Alonso: Una cosa forse è l’atomizzazione del mondo del tennis, il fatto che non ci sia una linea comune che tutti seguono. Se il tennis trovasse un minimo di comunione di intenti fra i vari soggetti la qualità del prodotto per i consumatori aumenterebbe. Credo che il tennis abbia potenziale per andare molto più in là di ora. Il calcio è chiaramente anni luce avanti come impatto e come giro d’affari. Ma il tennis non è centinaia di volte meno seguito del calcio, come la vendita dei diritti televisivi lascerebbe intendere. Wimbledon lavora da solo, così il Roland Garros e così tutti gli altri. Ognuna fa la sua campagna e organizza i suoi sforzi, e tutti lottano gli uni contro gli altri in un gioco a somma zero. E non sono convinto che questo sia buono per il tennis. E anche per i consumatori tutto ciò genera un gran confusione.

I consumatori non possono appoggiarsi ad un singolo fornitore di servizi. Ad esempio Wimbledon in Spagna lo trovi su Movistar, alcuni tornei sono sul canale sportivo della televisione pubblica. Io a priori non so dove vedere gli eventi, né a che ora, né chi giocherà. Nel calcio invece è chiaro come, quando e chi gioca. E poi c’è il discorso che ovviamente se vedo giocare Cristiano Ronaldo è una cosa, se vedo giocare Chiellini è un’altra. Stesso discorso nel tennis, l’effetto traino per un evento, che ci sia Nadal o Federer, è impareggiabile. E oggi giorno è complicato sapere chi giocherà. Con la nuova formula della Davis per lo meno abbiamo introdotto qualche elemento di chiarezza: con mesi di anticipo si sa già quali nazioni competeranno nella fase finale.

Visto che siamo in argomento, quando si saprà in concreto chi giocherà per la Spagna. Ad esempio, Nadal ci sarà?
Alonso: Questo dipende dal capitano. Il limite che abbiamo dato per la fase finale è di 21 giorni prima dell’inizio, ovvero 21 giorni prima del 18 novembre. Al più tardi quindi a fine ottobre si saprà quale sarà la lista dei convocati. In un mondo ideale dovrebbe esserci una garanzia che i giocatori meglio classificati giochino i tornei più importanti.

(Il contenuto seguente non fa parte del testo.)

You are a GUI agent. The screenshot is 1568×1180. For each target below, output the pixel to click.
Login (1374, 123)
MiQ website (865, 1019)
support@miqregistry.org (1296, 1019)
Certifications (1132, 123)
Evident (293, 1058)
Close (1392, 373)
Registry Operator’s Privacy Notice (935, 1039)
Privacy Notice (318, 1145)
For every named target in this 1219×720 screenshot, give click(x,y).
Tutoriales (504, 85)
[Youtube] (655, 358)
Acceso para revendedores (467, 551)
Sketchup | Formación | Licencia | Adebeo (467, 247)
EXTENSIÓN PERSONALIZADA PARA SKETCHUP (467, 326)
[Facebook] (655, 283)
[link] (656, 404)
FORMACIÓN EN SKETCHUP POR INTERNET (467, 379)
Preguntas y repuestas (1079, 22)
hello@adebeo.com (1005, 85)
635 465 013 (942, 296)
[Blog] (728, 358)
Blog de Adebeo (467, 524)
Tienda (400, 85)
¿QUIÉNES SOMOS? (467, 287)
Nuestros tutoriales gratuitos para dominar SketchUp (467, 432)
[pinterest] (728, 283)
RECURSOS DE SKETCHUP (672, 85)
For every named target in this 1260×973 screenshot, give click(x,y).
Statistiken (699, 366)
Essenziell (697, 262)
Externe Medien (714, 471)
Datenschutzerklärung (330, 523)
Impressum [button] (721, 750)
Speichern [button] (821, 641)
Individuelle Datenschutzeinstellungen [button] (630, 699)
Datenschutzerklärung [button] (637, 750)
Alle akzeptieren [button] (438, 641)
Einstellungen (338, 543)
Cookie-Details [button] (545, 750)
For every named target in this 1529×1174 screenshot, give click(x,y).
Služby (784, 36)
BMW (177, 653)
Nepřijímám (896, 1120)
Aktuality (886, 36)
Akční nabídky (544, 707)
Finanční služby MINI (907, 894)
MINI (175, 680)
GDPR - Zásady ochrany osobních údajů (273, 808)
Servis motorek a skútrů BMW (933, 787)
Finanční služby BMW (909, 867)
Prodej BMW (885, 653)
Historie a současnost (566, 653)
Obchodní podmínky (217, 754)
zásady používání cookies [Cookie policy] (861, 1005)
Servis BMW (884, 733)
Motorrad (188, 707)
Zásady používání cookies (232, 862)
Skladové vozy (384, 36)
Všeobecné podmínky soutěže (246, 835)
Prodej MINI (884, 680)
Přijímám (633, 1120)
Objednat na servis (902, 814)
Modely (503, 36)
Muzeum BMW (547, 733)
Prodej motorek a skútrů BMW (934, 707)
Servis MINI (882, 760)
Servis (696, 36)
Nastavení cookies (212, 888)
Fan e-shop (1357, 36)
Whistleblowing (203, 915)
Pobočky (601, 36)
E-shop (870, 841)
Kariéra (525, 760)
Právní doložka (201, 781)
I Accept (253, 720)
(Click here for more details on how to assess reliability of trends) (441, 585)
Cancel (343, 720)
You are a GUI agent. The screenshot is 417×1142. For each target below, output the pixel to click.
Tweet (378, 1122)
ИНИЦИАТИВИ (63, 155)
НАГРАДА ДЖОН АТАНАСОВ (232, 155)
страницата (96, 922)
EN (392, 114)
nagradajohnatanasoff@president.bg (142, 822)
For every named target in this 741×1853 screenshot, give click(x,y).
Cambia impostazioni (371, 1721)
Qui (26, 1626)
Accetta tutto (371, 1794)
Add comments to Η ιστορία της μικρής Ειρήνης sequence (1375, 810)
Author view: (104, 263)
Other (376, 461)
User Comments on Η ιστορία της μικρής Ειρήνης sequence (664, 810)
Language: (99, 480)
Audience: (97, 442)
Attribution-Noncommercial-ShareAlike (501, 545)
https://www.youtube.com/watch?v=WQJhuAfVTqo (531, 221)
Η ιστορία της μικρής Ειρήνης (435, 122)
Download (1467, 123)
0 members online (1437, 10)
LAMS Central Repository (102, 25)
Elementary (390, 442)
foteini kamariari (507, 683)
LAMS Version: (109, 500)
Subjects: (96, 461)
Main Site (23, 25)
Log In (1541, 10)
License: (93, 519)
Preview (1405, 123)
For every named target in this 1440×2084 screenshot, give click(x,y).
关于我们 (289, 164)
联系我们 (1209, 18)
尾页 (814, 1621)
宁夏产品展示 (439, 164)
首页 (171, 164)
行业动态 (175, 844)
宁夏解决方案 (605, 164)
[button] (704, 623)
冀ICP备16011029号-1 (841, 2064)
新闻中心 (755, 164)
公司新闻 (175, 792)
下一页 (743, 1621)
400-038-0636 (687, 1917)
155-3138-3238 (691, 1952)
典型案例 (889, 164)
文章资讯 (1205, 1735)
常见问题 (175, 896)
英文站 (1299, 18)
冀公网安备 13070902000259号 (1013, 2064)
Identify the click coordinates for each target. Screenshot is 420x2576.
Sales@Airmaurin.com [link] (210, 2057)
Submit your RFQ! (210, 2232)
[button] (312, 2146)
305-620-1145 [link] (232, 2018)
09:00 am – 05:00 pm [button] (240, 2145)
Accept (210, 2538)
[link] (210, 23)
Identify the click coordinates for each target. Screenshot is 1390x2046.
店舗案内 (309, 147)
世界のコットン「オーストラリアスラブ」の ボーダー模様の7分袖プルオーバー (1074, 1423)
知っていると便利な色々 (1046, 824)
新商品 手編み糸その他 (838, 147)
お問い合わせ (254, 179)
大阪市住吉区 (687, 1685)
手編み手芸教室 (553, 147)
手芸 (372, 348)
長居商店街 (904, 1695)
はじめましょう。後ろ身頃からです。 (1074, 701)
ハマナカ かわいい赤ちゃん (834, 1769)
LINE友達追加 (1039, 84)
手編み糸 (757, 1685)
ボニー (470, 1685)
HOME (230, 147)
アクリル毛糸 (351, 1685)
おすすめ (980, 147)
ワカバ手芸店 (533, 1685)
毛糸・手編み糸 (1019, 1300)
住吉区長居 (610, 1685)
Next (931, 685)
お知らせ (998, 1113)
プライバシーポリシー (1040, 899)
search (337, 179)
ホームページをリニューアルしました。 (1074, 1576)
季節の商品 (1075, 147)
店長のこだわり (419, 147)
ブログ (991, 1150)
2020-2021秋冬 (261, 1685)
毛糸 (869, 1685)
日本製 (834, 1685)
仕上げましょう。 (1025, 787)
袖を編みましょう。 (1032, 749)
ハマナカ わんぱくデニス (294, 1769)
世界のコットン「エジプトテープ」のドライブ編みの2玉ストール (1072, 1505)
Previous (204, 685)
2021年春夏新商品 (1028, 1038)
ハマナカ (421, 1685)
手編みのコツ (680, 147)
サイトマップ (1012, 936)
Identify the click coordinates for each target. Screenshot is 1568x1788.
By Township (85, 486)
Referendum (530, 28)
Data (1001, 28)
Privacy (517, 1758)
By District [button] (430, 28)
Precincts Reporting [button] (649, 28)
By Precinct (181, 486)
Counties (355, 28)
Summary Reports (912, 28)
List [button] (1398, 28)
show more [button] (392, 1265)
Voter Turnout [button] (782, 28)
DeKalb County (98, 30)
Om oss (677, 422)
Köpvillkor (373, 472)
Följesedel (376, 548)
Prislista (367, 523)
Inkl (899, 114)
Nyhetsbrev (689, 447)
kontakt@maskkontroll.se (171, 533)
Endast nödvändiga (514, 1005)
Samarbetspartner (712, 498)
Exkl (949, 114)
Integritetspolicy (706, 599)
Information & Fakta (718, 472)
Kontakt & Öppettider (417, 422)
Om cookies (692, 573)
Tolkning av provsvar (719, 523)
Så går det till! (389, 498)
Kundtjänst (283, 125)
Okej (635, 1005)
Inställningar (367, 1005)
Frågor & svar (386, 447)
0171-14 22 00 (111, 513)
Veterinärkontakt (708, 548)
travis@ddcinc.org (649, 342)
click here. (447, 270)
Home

In chiusura un’ultima domanda per Galo: come ha pensato di passare dal ruolo di coach (allenava Karen Khachanov, ndr) a questo ruolo più manageriale, che è un po’ diverso?
Blanco: Un po’ sì effettivamente (ride). Come ti ha spiegato Javier tutto è cominciato alcuni anni fa: quando mi hanno raccontato di cosa si trattava ho subito trovato il progetto affascinante. Mi sembrava affascinante perché vedevo la decadenza della Davis e mi sembrava talmente difficile che un’idea del genere potesse realizzarsi, che pensavo fosse folle. Che la ITF e le singole federazioni si mettessero d’accordo e accettassero un cambio così radicale, mi sembrava impossibile. Però quando vedi la passione che tutti ci mettevano allora vai avanti.

Eravamo letteralmente quattro gatti a Orlando il giorno della decisione definitiva e non sinceramente non ci aspettavamo di ottenere un successo del genere. Avevamo raggiunto qualcosa di storico. Ho passato tutta la vita nel mondo del tennis e portare a casa questo risultato è stato… brutale! Io sono convinto che le cose possano andare per il meglio. Alla fine mi trovavo in una situazione comoda, ho fatto il percorso classico per un giocatore una volta appesa la racchetta al chiodo. Ho cominciato a fare il coach, stavo allenando un prospetto notevole come Karen… però mi sono innamorato del progetto. E credo che questo cambiamento sia per il bene del tennis. Quello che vogliamo è che Madrid sia una festa per il tennis. Ed essere parte di questa evoluzione è un privilegio.